De Dichter en de Gladde Zakenman rijden weg uit de haven en onderweg
rijden ze een tractor voorbij die gevaarlijk traag het binnenland in
rijdt en geen van hen herkent de ander, beslist de Grote Schrijver,
omdat Boerken kwaad is omdat de Oude Knorpot woest is omdat Boerken
naar huis wil vandaag en omdat het Stille Meisje niet mee reist maar
daar in de duinen is gebleven en de Gladde Zakenman is in gedachten
bij die gladde kerel die vanochtend bij de haven stiekem zijn
gezelschap fotografeerde omdat hij weet dat dat onheil veroorzaken kan
en hij dat zelf heeft meegemaakt en dat ligt als een steen op de maag
en de Droeve Dichter wikt en weegt de woorden die hij schrijven wil
later en hij denkt over de waarheid en de leugen zoals de zakenman hem
geleerd heeft en wat dat betekent voor zijn leven en hij denkt over
vertrouwen en dat dat nooit meer hetzelfde zal zijn nu, of misschien
wel.

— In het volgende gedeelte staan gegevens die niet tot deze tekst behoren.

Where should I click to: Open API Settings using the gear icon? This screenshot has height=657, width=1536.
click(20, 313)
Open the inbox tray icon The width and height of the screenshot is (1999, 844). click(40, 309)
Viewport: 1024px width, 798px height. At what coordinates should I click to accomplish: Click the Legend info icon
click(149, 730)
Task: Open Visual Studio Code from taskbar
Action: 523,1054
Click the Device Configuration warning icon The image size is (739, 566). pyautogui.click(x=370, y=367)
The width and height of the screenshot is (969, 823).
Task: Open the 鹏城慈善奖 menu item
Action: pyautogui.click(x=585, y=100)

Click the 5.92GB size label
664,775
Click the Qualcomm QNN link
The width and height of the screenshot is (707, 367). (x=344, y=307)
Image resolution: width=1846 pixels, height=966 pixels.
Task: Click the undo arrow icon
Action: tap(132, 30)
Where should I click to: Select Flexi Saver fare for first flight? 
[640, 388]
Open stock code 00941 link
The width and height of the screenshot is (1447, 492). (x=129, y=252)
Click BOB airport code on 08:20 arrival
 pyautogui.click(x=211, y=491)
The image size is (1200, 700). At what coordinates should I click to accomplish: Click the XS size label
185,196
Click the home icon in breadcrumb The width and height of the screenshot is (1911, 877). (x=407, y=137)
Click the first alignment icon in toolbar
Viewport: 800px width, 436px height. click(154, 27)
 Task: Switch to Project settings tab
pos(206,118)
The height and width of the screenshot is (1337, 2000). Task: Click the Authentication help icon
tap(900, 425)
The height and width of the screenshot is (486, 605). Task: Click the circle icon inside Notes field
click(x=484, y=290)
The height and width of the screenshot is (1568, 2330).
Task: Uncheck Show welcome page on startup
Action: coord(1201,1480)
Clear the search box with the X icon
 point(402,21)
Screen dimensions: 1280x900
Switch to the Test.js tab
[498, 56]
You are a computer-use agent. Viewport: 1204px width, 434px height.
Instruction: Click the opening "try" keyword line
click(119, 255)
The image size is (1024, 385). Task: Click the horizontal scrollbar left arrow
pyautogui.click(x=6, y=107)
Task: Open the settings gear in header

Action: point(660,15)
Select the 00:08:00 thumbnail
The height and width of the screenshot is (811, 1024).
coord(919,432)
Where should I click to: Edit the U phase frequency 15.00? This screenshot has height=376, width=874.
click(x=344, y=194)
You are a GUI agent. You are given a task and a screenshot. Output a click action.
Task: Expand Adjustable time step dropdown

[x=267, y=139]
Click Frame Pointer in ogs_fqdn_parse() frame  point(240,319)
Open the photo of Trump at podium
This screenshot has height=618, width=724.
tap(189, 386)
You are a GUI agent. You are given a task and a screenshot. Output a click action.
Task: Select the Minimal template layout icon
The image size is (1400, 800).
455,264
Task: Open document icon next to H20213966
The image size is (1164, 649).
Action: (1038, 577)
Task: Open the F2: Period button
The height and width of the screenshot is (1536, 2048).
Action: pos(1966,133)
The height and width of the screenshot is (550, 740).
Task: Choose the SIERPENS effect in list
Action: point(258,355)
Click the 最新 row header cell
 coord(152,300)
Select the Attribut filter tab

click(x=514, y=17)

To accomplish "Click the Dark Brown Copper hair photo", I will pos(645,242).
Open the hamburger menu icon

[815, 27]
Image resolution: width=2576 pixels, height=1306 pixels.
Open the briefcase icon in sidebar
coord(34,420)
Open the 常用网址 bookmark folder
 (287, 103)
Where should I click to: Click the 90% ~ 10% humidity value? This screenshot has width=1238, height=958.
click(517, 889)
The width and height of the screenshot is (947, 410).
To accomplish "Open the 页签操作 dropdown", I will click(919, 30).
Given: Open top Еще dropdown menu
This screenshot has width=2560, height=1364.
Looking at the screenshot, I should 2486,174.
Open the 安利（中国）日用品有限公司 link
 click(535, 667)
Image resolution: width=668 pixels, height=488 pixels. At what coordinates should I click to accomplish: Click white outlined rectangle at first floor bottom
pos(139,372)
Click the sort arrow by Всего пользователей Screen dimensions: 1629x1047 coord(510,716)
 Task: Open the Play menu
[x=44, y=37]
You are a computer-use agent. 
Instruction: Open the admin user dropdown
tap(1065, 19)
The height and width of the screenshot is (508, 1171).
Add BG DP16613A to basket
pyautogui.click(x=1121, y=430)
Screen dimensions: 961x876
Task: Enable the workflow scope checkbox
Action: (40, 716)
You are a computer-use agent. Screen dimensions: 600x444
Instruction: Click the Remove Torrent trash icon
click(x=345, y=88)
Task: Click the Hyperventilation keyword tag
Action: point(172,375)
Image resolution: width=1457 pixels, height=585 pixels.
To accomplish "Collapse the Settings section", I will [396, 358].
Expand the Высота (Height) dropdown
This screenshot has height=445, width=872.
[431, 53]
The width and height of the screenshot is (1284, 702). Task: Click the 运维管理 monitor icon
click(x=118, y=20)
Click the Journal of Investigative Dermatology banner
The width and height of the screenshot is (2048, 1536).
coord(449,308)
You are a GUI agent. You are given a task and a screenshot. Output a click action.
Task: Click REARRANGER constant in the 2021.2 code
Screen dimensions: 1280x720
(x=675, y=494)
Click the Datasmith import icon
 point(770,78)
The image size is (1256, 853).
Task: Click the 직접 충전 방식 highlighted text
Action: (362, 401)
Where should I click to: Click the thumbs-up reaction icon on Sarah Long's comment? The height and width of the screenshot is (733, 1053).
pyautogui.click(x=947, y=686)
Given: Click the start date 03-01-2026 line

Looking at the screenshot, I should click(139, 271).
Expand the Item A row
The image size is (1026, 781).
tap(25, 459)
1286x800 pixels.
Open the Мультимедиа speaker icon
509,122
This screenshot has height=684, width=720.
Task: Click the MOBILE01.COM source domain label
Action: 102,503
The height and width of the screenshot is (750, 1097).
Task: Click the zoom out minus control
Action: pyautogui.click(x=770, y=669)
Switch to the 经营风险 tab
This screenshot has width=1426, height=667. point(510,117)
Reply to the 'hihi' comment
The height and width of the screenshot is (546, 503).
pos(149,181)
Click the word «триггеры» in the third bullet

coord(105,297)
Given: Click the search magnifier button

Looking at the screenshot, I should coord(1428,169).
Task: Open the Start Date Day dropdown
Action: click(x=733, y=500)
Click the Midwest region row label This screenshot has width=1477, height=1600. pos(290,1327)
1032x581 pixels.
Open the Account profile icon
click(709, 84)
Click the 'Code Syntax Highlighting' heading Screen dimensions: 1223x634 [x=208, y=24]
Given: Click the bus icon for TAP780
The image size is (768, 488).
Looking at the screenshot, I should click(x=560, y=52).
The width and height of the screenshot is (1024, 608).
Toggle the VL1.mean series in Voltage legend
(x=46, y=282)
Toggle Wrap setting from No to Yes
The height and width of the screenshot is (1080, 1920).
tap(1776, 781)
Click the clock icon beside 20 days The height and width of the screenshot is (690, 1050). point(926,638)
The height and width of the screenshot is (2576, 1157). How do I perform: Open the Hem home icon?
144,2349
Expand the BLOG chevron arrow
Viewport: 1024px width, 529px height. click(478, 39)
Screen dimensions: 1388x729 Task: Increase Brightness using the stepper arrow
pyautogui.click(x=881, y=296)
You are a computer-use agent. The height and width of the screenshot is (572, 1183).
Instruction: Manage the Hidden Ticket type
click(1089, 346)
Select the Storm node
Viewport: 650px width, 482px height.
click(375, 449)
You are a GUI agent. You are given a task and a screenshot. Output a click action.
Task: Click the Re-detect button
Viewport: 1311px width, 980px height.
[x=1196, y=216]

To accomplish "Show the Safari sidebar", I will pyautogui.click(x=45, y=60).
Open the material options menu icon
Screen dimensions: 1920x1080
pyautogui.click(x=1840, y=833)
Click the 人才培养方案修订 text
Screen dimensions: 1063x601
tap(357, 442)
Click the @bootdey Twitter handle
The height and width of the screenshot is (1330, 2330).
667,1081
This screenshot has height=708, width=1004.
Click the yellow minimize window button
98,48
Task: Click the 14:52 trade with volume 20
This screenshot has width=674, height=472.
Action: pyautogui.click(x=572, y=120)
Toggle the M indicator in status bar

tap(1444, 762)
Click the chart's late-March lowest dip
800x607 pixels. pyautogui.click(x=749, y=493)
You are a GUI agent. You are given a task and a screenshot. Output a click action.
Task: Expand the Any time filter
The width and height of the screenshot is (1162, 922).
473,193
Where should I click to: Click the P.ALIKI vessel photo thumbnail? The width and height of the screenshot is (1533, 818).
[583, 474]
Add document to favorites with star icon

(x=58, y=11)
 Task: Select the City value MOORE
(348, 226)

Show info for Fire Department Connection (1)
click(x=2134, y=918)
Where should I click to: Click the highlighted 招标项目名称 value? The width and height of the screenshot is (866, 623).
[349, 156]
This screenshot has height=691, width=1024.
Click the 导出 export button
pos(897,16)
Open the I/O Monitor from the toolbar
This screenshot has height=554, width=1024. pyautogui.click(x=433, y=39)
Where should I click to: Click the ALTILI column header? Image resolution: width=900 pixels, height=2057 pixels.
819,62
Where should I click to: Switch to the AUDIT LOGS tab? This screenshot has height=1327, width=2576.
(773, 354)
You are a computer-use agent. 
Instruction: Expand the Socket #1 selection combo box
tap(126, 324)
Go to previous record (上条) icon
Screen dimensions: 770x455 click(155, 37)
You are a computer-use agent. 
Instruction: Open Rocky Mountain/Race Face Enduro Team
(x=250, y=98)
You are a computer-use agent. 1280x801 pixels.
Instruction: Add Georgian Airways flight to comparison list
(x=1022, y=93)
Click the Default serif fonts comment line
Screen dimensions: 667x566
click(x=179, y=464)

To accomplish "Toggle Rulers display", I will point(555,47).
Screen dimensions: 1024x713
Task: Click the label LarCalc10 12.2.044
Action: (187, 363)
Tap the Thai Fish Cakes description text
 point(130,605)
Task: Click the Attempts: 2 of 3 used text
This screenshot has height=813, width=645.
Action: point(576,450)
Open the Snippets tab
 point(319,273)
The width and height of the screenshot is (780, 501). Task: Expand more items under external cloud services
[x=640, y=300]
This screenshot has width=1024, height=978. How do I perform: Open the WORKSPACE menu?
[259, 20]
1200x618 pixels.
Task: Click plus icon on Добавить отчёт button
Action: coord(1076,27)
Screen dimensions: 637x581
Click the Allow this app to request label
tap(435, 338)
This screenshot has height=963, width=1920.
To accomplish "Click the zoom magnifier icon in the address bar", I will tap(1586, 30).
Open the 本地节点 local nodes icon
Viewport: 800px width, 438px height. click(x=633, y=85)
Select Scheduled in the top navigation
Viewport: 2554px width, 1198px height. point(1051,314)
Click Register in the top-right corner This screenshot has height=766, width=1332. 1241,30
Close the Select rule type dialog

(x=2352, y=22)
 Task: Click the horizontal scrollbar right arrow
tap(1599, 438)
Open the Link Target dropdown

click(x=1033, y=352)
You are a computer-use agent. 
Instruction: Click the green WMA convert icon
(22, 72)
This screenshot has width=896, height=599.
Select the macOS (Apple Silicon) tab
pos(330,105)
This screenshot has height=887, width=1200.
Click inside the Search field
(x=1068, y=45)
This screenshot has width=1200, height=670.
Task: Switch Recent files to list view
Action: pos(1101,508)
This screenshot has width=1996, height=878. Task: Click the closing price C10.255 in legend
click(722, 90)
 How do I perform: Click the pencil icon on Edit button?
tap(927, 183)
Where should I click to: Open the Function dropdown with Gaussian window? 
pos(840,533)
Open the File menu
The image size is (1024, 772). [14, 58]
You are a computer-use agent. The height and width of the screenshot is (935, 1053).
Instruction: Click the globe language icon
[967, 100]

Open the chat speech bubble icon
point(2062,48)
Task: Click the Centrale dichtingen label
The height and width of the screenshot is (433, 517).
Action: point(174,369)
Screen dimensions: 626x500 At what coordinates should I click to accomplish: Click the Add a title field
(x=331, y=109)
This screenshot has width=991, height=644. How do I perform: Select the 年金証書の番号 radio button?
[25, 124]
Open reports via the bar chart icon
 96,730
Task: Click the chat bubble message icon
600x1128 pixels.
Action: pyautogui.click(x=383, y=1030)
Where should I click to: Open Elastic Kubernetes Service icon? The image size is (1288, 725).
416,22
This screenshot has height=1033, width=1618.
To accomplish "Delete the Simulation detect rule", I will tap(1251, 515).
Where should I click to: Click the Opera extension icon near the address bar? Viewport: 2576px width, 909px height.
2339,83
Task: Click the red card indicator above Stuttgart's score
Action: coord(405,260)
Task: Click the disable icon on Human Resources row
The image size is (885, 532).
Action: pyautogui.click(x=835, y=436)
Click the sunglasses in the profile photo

En daarom herkennen ze elkaar niet en rijden elkaar voorbij de
enen naar de kust rijdend en de anderen naar het binnenland tuffend.
Bij de zee is het meisje gebleven. Ze wandelt alleen over het lege
strand en schrijft woorden met een stok in het zand bij de duinen. Ze
schrijft woorden voor de Stille Dichter want ze mist hem.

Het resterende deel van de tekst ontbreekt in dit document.